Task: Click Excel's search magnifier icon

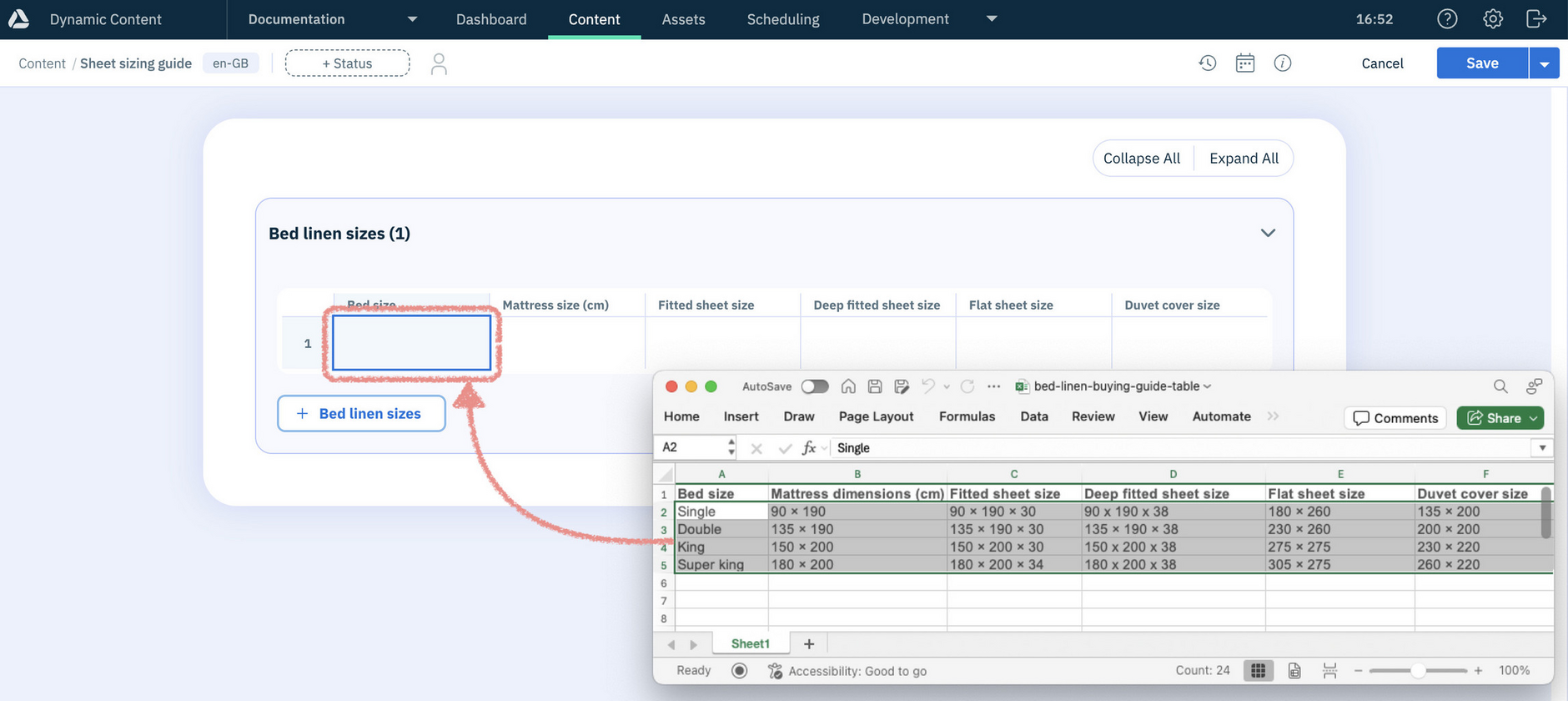Action: coord(1500,386)
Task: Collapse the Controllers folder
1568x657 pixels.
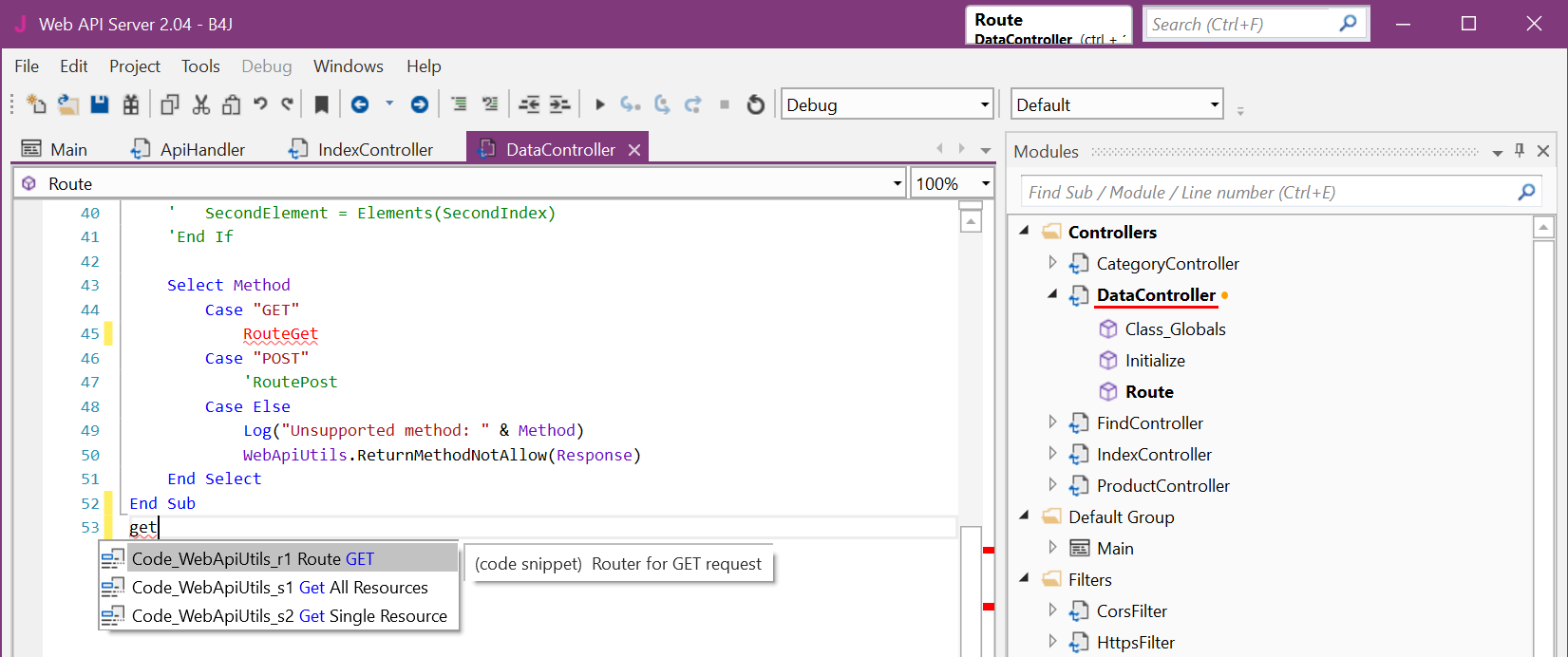Action: click(1025, 232)
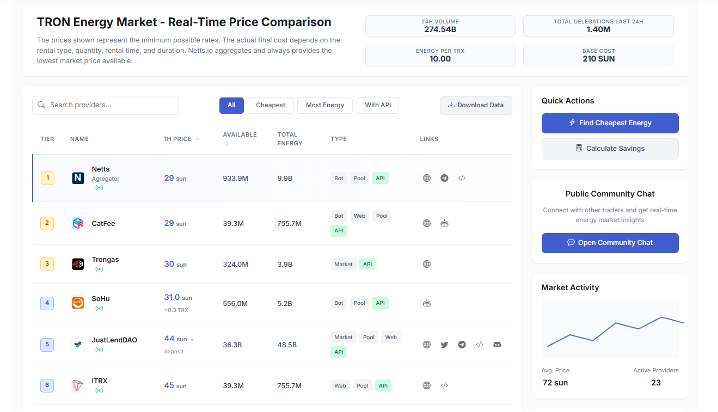Select the All filter
The width and height of the screenshot is (718, 412).
pyautogui.click(x=231, y=105)
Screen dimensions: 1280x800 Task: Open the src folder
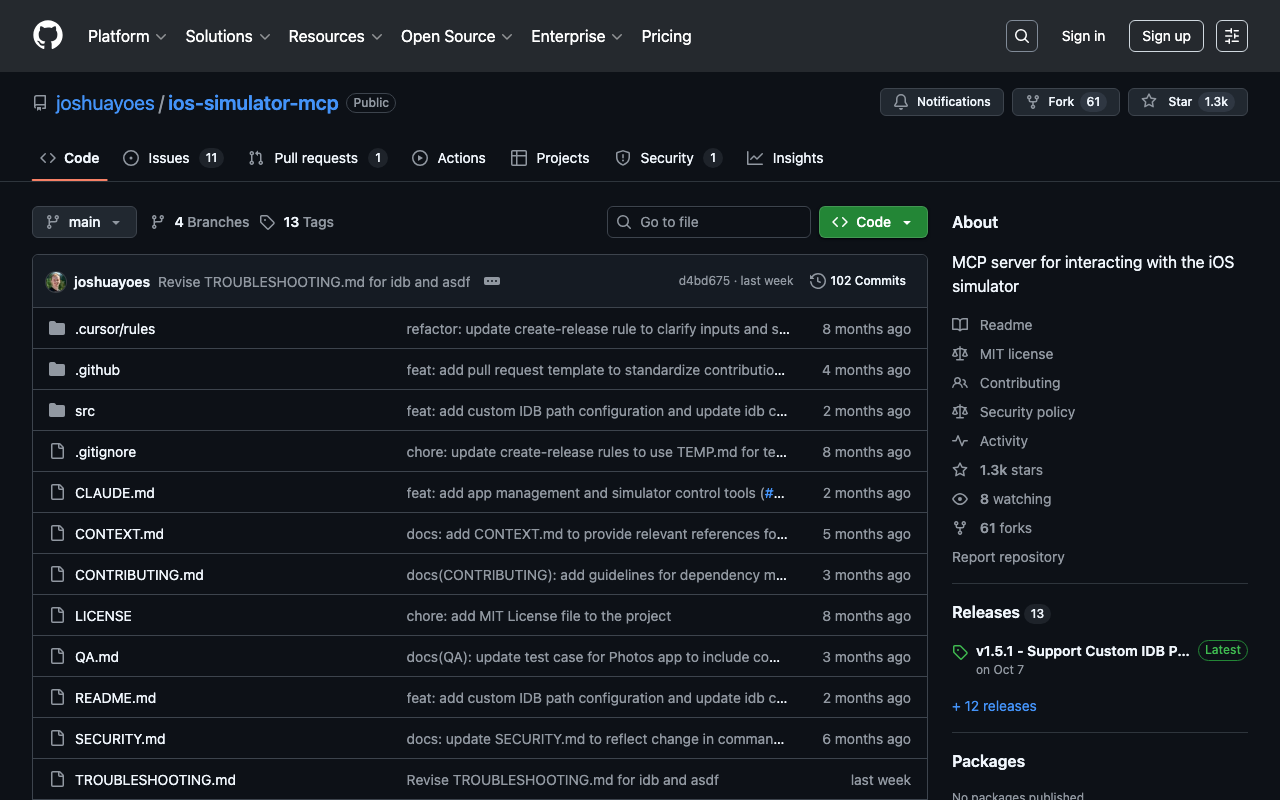85,411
=====
**EXERCISE TASK:** Write out all the records again, switching "folder" to "directory" every time it appears and keeping everything else the same. Leave the pictures out.

**WRITTEN SOLUTION:**
Task: Click Excel's search magnifier icon

Action: coord(1500,386)
Task: Collapse the Controllers directory
1568x657 pixels.
Action: click(1025, 232)
Select the All filter
The width and height of the screenshot is (718, 412).
pyautogui.click(x=231, y=105)
Screen dimensions: 1280x800 Task: Open the src directory
85,411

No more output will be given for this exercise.